Ali White @AlistairWhite (CallTracks)
- 83% of shoppers need support when completing an online transaction, 71% of this support is needed within the first 5 minutes, 61% of this support is carried out by telephone and 70% of users call businesses directly from the search results.
- Once a user has phoned up you should then exclude them from your remarketing, CRM is vital here.
- By understanding all of the different touch points both on and offline you can see which are the right areas to invest in.
We then had a series of ‘lightning talks’, where speakers had 7 minutes in which to tell us about the benefits of their free tools:
Dr.
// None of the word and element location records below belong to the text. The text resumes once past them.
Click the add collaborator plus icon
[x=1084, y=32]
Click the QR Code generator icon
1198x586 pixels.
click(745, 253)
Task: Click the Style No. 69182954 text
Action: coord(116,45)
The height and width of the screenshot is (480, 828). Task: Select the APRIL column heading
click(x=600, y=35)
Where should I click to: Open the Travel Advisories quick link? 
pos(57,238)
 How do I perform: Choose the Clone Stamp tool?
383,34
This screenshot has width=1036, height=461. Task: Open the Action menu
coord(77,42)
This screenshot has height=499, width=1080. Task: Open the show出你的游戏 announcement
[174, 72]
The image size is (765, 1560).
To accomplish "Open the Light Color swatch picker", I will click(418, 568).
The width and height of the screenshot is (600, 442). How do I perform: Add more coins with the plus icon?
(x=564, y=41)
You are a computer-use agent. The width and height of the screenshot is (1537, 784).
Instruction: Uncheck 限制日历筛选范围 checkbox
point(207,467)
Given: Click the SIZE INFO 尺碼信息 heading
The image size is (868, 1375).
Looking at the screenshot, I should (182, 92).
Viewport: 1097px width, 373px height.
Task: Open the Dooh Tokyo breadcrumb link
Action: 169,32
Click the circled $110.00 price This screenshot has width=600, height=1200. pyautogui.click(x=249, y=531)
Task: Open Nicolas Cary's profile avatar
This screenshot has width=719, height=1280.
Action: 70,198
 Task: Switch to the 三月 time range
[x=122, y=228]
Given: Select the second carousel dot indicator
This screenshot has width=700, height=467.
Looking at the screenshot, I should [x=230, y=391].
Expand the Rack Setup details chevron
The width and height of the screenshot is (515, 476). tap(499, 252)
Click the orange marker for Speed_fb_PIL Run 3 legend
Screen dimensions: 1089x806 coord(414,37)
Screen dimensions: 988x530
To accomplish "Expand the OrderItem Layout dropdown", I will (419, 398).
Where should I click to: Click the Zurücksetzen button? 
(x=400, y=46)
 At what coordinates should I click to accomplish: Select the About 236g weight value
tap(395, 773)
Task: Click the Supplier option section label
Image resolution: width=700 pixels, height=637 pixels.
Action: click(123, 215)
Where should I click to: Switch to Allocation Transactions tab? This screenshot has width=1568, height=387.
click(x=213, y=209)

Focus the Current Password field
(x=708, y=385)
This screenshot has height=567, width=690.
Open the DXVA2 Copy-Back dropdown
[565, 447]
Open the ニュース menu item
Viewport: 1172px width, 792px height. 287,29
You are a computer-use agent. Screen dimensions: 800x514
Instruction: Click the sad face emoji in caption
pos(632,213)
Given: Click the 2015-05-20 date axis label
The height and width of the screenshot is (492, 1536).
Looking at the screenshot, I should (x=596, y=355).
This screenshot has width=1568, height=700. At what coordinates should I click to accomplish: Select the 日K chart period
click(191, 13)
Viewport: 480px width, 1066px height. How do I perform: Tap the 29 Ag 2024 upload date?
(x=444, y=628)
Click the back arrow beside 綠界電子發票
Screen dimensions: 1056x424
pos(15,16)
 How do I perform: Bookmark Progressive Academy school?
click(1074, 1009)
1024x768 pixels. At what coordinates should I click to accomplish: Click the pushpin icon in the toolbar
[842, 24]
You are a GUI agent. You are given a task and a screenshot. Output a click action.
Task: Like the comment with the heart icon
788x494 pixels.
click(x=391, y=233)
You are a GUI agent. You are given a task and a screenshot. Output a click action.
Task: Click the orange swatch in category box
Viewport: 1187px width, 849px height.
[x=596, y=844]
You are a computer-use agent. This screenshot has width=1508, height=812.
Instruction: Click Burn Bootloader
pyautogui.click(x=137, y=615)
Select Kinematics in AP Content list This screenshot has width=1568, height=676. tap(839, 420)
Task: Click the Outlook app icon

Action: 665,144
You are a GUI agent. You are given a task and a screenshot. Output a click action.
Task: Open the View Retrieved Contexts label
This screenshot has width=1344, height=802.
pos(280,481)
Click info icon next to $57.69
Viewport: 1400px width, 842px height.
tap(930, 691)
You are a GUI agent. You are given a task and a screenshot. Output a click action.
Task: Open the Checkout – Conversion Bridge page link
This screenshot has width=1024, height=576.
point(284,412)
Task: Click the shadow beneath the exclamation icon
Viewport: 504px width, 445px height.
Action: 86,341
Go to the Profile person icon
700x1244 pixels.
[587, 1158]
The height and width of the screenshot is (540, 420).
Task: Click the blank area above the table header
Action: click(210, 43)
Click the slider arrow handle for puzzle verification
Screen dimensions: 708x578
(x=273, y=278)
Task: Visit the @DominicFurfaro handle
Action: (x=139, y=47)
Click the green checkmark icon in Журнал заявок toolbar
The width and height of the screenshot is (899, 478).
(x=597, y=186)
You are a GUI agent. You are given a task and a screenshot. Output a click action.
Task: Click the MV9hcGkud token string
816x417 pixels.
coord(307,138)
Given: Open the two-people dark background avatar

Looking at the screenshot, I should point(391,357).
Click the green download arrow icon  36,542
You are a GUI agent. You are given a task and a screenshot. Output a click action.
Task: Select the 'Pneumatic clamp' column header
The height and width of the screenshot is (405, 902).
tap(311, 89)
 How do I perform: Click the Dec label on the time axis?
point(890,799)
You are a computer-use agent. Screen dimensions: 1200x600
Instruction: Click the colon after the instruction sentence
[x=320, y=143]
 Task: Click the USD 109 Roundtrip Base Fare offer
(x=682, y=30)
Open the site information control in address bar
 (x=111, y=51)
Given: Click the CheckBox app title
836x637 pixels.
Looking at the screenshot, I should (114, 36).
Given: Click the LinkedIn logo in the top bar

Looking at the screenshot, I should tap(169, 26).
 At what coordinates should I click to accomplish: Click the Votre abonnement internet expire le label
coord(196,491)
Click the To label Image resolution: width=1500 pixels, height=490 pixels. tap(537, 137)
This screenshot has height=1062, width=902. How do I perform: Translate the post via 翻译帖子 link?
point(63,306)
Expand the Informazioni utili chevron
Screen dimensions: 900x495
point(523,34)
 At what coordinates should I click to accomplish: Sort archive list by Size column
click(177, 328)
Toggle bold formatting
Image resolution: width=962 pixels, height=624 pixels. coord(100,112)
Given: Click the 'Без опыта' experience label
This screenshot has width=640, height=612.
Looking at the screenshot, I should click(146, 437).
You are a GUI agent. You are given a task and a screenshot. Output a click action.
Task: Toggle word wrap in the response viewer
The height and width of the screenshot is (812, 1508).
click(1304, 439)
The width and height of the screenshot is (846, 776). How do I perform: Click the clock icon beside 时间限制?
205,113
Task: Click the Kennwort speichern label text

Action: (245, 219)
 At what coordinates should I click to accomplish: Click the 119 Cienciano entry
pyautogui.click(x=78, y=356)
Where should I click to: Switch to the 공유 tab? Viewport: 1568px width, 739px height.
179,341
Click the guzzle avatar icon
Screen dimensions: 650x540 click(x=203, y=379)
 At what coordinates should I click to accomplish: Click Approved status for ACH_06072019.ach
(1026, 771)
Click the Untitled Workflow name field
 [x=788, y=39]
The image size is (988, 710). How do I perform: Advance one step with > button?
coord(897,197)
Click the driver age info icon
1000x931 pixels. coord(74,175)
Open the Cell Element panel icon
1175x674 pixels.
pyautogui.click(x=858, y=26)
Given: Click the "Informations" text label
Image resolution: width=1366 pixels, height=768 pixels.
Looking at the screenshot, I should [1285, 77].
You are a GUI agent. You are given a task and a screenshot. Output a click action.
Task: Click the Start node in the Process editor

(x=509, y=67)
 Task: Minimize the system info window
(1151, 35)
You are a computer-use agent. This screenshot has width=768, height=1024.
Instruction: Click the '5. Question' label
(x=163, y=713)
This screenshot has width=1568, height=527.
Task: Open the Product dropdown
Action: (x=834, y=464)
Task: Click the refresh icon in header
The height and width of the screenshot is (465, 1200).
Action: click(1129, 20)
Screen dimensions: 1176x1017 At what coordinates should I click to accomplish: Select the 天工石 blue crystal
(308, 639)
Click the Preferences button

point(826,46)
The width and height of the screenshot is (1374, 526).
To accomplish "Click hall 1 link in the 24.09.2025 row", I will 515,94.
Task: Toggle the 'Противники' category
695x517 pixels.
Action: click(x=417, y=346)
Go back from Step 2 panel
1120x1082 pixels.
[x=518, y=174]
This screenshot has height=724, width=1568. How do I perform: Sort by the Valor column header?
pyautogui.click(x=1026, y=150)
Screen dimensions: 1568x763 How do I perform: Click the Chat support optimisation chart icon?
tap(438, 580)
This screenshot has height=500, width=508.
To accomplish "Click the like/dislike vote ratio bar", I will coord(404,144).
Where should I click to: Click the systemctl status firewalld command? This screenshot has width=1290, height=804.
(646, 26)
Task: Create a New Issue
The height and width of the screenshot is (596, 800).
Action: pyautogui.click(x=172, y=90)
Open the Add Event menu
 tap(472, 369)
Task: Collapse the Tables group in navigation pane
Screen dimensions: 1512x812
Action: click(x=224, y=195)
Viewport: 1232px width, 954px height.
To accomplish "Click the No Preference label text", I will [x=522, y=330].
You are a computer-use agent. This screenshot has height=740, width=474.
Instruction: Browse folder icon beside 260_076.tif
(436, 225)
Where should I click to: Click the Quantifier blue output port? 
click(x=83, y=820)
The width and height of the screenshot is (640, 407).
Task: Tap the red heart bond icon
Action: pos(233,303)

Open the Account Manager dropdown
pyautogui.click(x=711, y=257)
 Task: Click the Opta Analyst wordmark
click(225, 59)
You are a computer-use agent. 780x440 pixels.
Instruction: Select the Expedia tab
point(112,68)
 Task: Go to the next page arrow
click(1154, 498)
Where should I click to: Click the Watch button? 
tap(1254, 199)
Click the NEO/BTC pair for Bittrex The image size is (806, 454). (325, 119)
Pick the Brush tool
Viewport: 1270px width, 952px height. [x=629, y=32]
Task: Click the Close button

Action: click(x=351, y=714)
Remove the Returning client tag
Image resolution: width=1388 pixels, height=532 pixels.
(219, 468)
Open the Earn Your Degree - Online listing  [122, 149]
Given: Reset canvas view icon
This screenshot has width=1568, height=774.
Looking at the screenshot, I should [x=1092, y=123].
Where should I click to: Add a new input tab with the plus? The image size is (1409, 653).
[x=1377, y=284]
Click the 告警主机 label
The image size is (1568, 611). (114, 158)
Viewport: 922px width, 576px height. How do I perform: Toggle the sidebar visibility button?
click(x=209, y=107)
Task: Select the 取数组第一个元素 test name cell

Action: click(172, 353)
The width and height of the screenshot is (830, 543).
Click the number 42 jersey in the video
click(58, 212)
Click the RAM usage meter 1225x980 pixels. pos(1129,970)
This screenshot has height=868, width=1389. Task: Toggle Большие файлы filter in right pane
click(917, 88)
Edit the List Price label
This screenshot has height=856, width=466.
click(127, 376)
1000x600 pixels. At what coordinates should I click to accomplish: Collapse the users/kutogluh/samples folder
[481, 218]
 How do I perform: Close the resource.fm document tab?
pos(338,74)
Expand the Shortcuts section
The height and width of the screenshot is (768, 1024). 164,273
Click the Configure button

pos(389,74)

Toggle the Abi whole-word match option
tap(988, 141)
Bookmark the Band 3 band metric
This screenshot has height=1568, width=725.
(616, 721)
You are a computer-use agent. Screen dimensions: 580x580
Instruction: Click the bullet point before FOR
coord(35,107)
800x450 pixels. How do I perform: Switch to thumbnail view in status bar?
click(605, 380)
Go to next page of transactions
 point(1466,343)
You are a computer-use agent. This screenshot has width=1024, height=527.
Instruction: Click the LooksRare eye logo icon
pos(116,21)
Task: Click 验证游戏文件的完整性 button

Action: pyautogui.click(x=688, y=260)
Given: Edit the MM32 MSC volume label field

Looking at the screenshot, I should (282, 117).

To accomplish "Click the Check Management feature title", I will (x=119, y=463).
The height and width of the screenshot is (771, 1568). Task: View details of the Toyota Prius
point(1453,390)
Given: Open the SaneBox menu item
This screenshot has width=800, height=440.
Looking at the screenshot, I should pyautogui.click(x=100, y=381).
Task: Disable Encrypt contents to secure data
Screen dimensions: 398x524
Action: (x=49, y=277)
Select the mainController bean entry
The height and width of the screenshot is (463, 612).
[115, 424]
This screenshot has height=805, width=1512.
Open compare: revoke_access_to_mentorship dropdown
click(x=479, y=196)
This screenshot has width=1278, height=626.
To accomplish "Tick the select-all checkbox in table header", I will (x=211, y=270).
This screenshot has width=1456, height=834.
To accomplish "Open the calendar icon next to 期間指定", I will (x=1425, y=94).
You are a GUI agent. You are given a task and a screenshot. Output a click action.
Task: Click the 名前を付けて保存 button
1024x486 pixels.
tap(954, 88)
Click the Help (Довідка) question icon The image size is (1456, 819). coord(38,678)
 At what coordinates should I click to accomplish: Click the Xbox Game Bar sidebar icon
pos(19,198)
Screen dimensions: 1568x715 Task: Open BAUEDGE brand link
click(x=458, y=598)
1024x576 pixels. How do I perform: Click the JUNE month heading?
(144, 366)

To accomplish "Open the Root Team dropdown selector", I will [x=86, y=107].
David Sewell @seoeditors (FreshEgg)
Dealing with Not Provided
- Not provided is forcing us to look at the wider picture
- The not provided tool allows you to estimate the keywords of your not provided traffic.
Yousaf Sekander @ysekand
Leveraging Your Competitors’ CRO Efforts
- By reviewing tests that your competitors have carried out and looking at their results you will save both time and money by not having to carry them out yourself.
- If a competitor carries out split testing, when they stop running one version you can determine what version won and then implement the successful elements.
- Cromonitor.com is a tool that automatically monitors the split test so you don’t have to monitor it manually.
Until Next Year!
And that was the end of the Measure Fest speakers, after a busy day it was time to relax and socialise in the bar!
Hopefully this has been a useful blog for those who didn’t make it to Measure Fest, or for those who did make it and wanted a summary.
Once again, a big thank you to the organisers and speakers, it was a great day and here at Internet Sales Drive we are already looking forward to next year!